**Task directions**
Reproduce verbatim the lines starting at the one containing "Click the full-service florist headline" and ending with the last line, both included. Omit the pictures from your reproduction.

**Available records**
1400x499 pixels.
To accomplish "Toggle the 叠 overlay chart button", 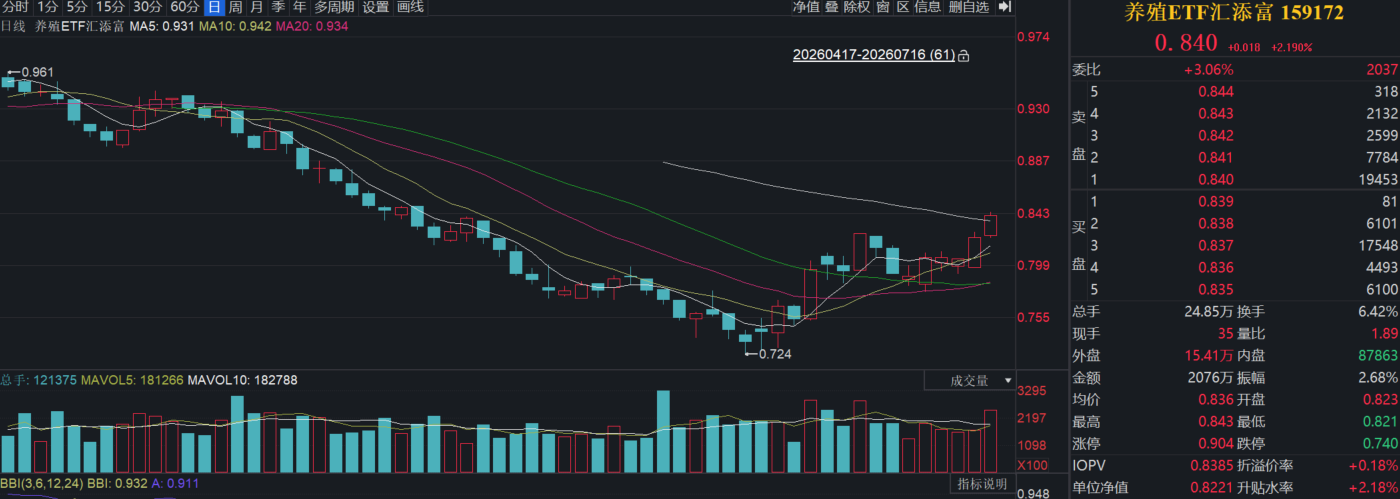I will tap(831, 7).
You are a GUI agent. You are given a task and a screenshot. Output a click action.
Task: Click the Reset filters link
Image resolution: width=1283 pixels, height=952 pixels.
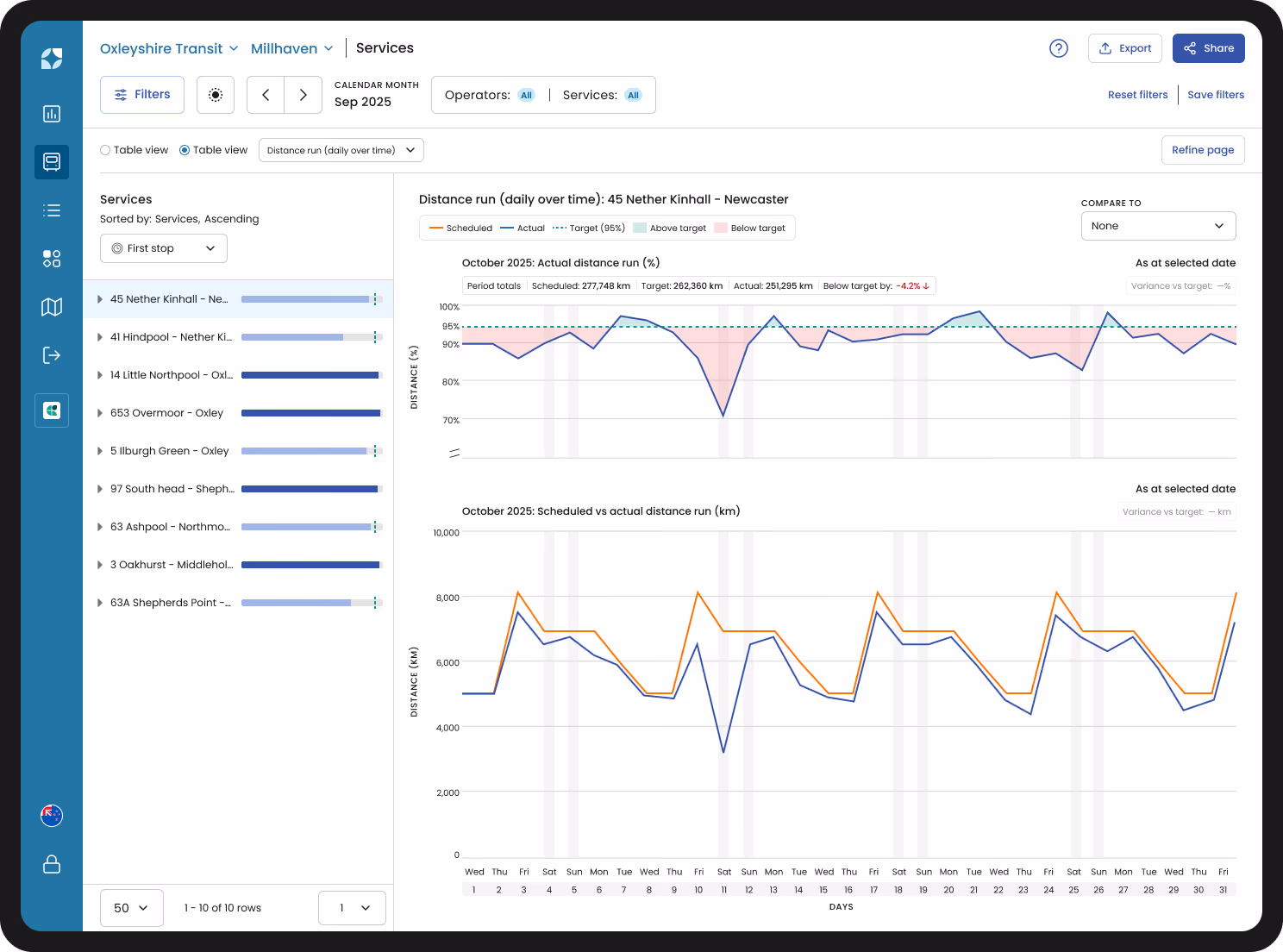point(1137,95)
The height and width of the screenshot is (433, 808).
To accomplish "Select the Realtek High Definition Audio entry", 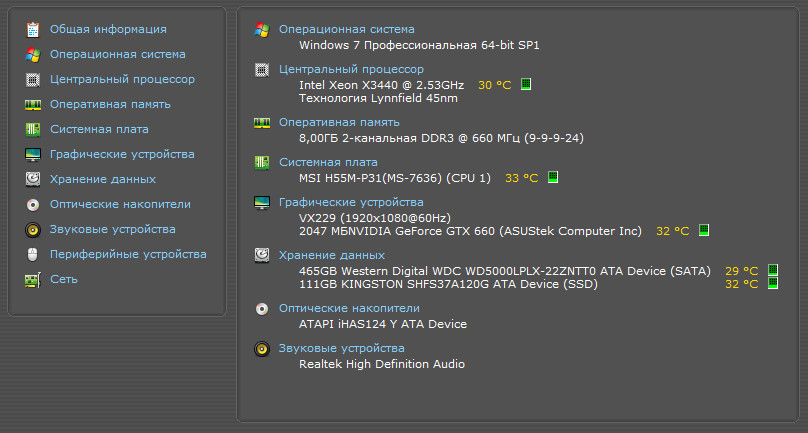I will (382, 364).
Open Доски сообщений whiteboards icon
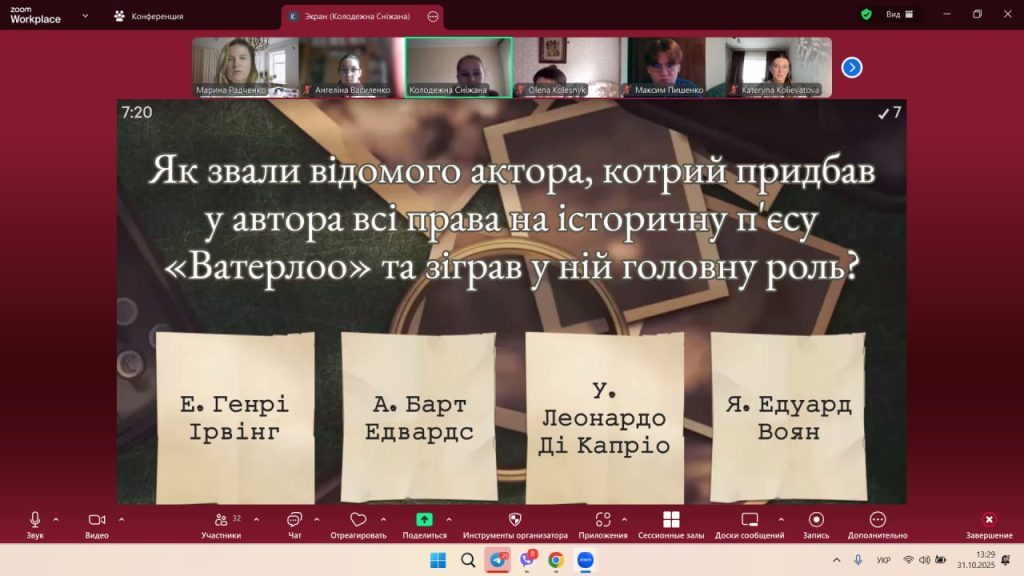This screenshot has width=1024, height=576. [x=749, y=520]
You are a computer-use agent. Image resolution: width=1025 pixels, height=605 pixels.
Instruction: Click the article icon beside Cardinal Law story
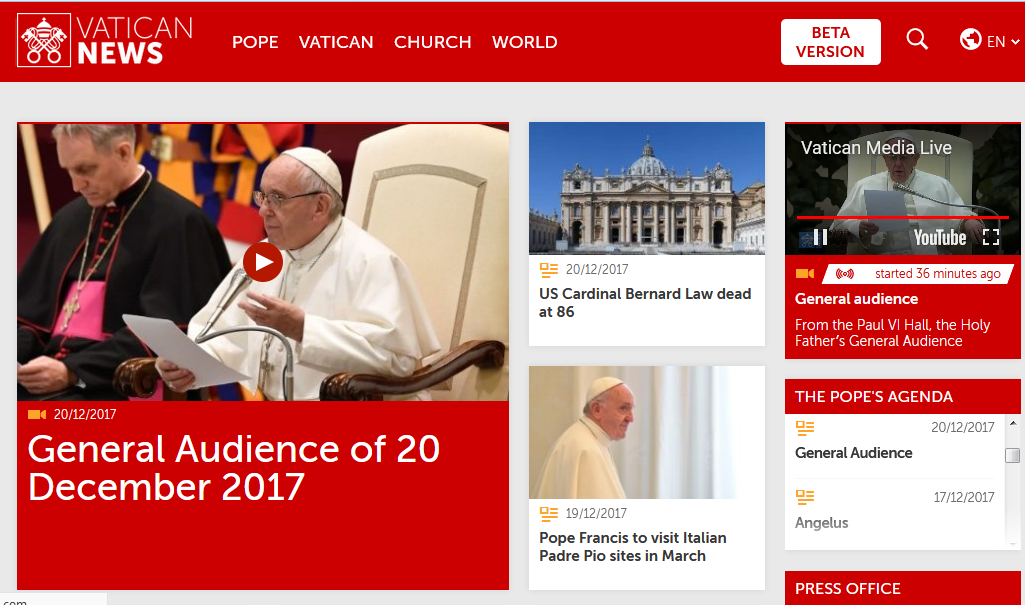click(548, 270)
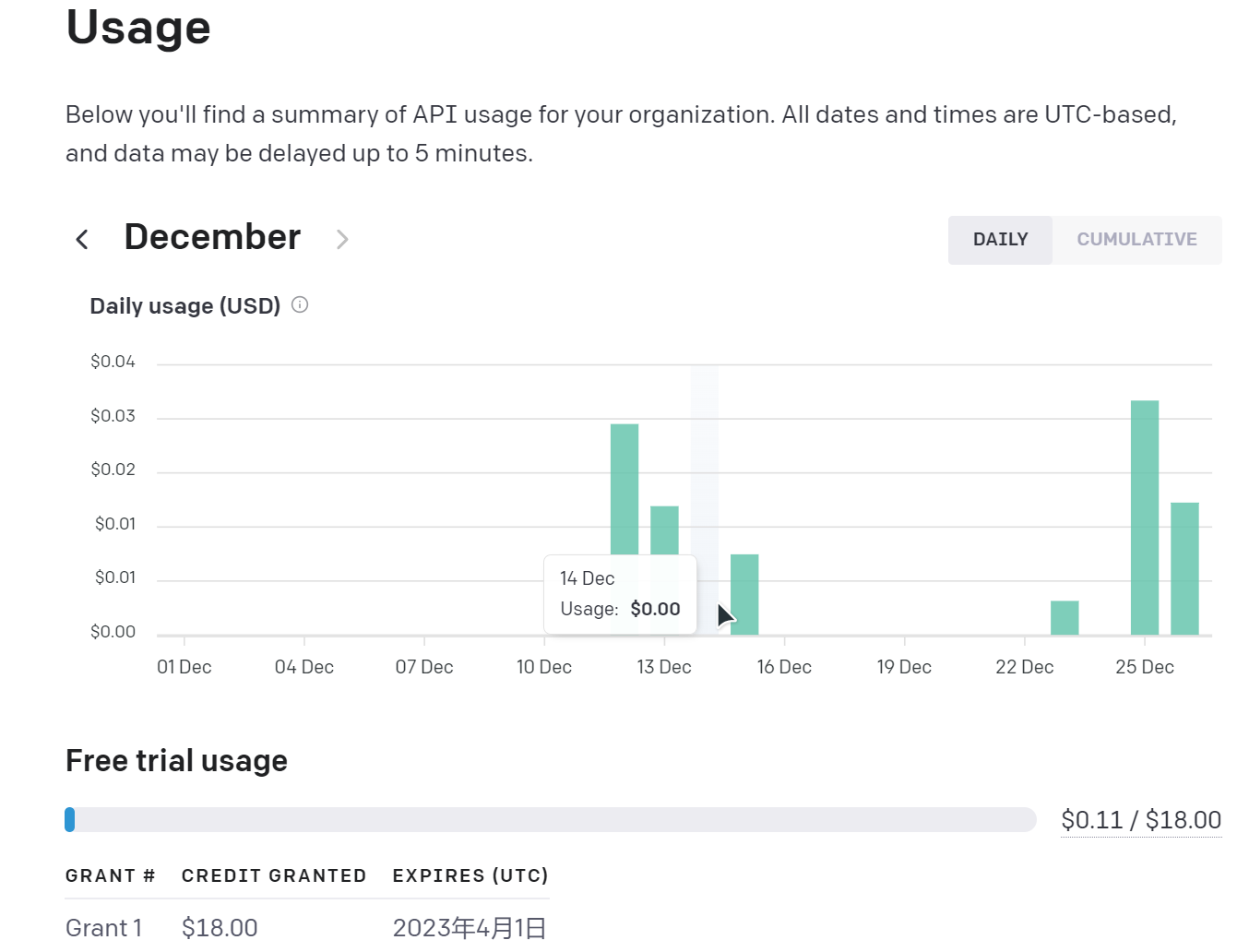The image size is (1237, 952).
Task: Click the CREDIT GRANTED column header
Action: click(x=274, y=875)
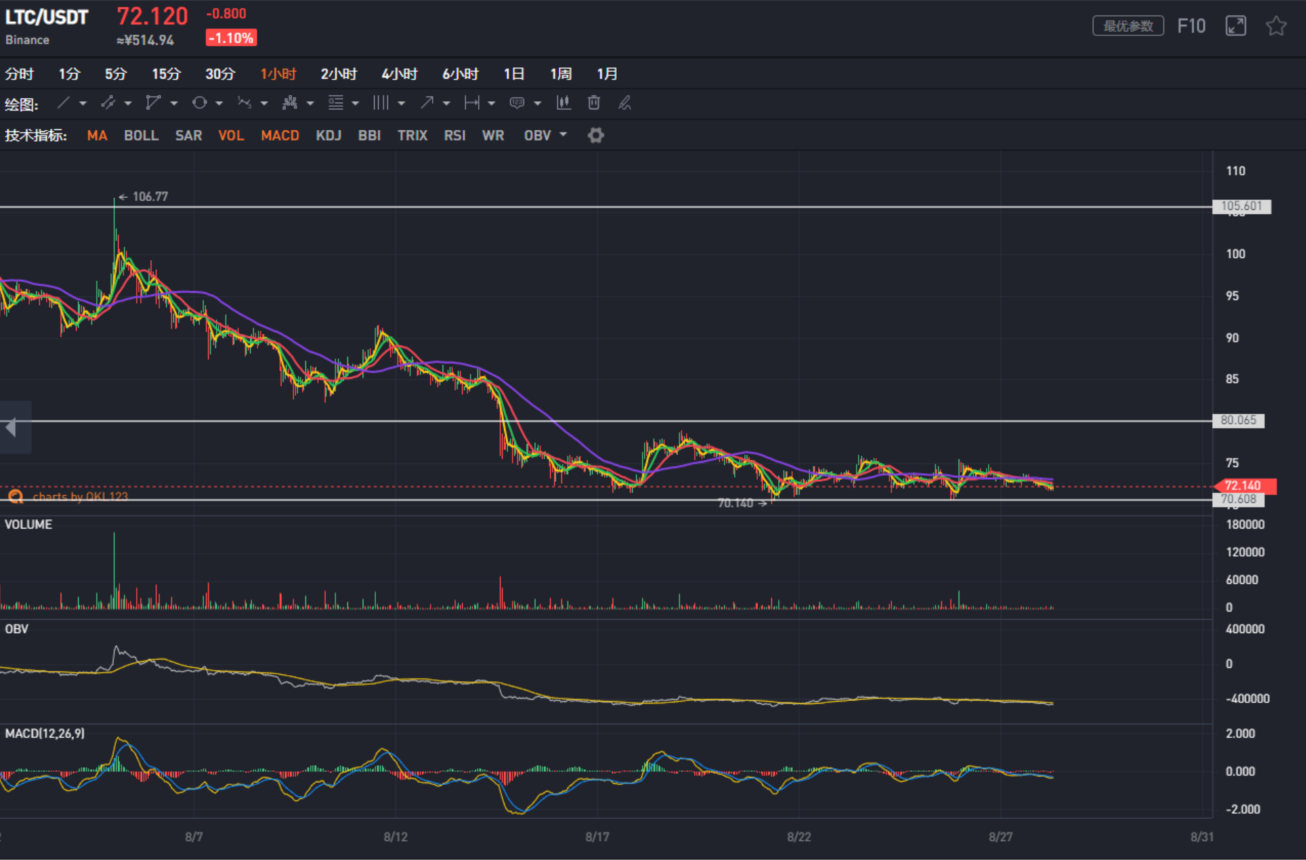Click the candlestick chart style icon
Screen dimensions: 1306x860
click(x=564, y=103)
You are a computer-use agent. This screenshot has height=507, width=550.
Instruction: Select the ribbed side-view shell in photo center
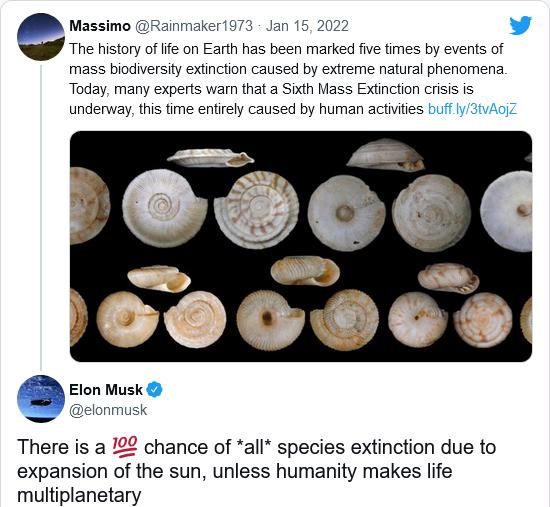[305, 271]
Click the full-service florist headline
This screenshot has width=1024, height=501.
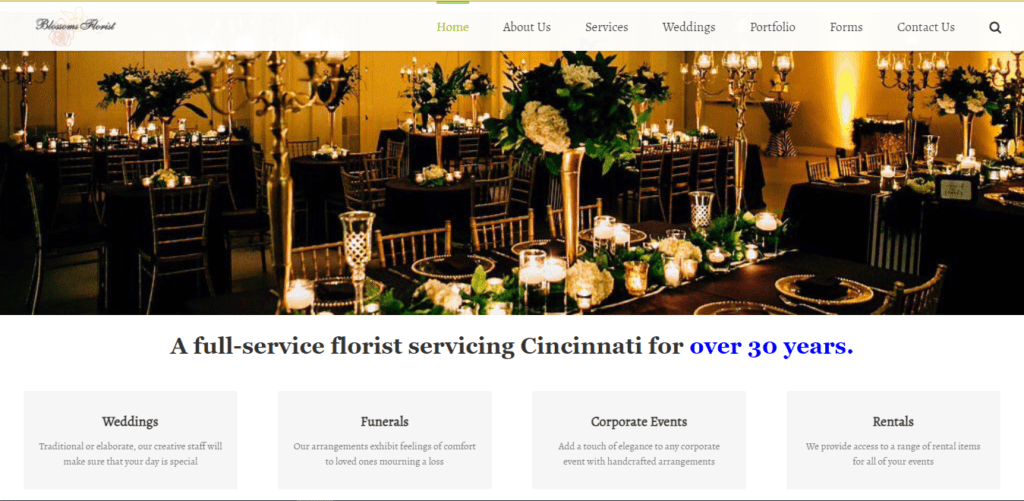(512, 346)
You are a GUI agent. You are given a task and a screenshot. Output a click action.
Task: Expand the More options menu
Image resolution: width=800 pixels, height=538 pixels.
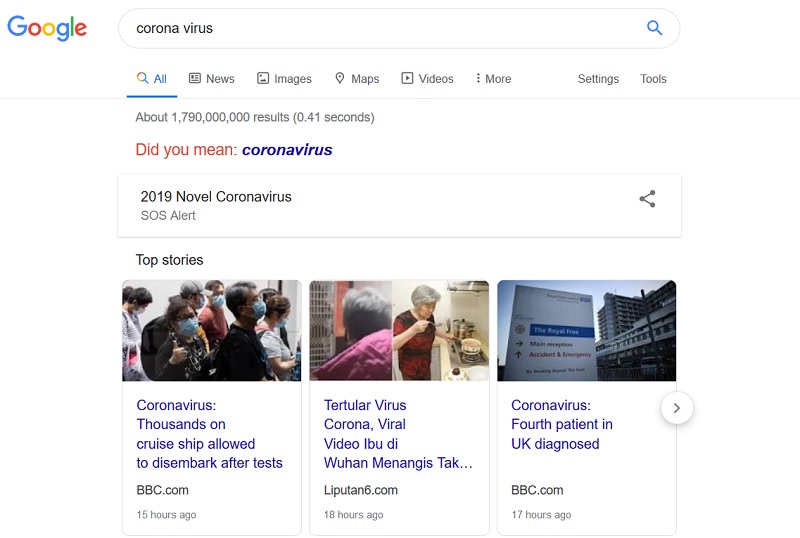493,79
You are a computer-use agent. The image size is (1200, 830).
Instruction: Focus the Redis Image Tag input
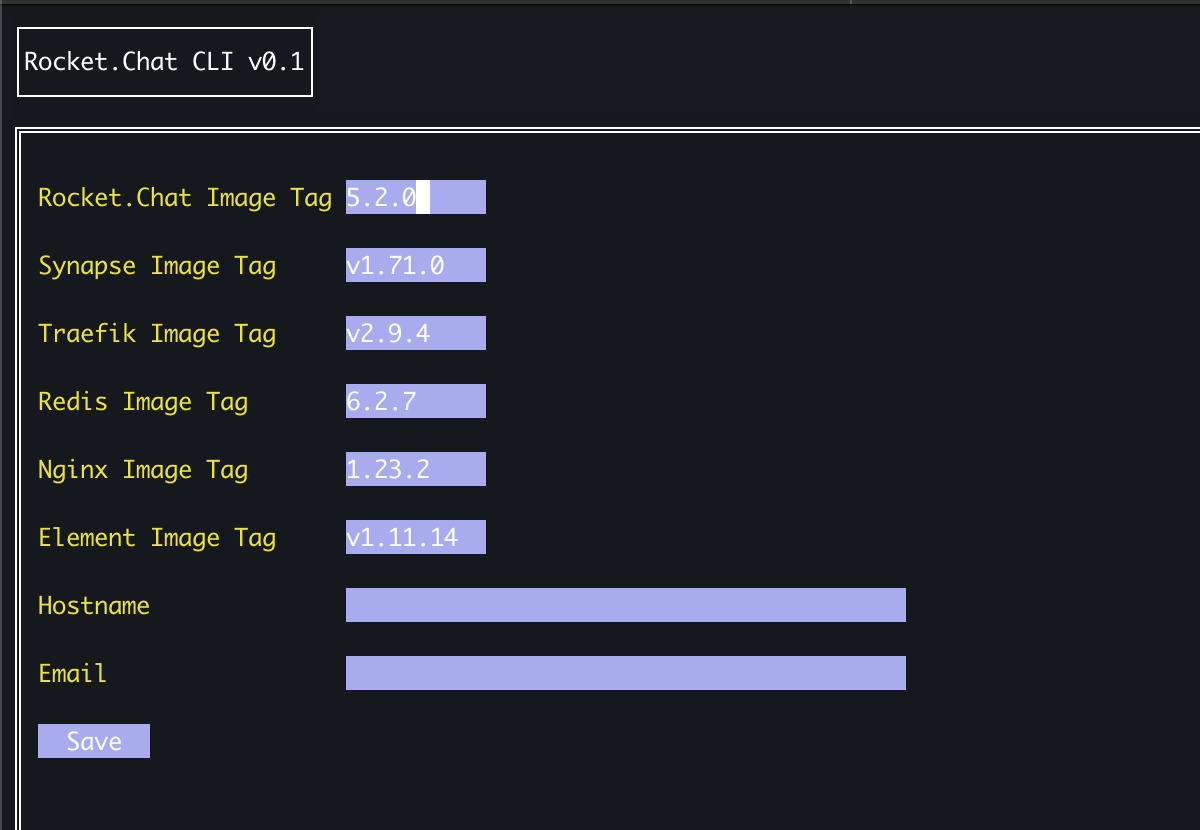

**The response**
Click the full-service florist headline
This screenshot has width=1024, height=501.
(512, 346)
You are a GUI agent. You are given a task and a screenshot. Output a click action.
Task: Expand the More options menu
Image resolution: width=800 pixels, height=538 pixels.
493,79
You are a computer-use agent. The image size is (1200, 830).
Instruction: Focus the Redis Image Tag input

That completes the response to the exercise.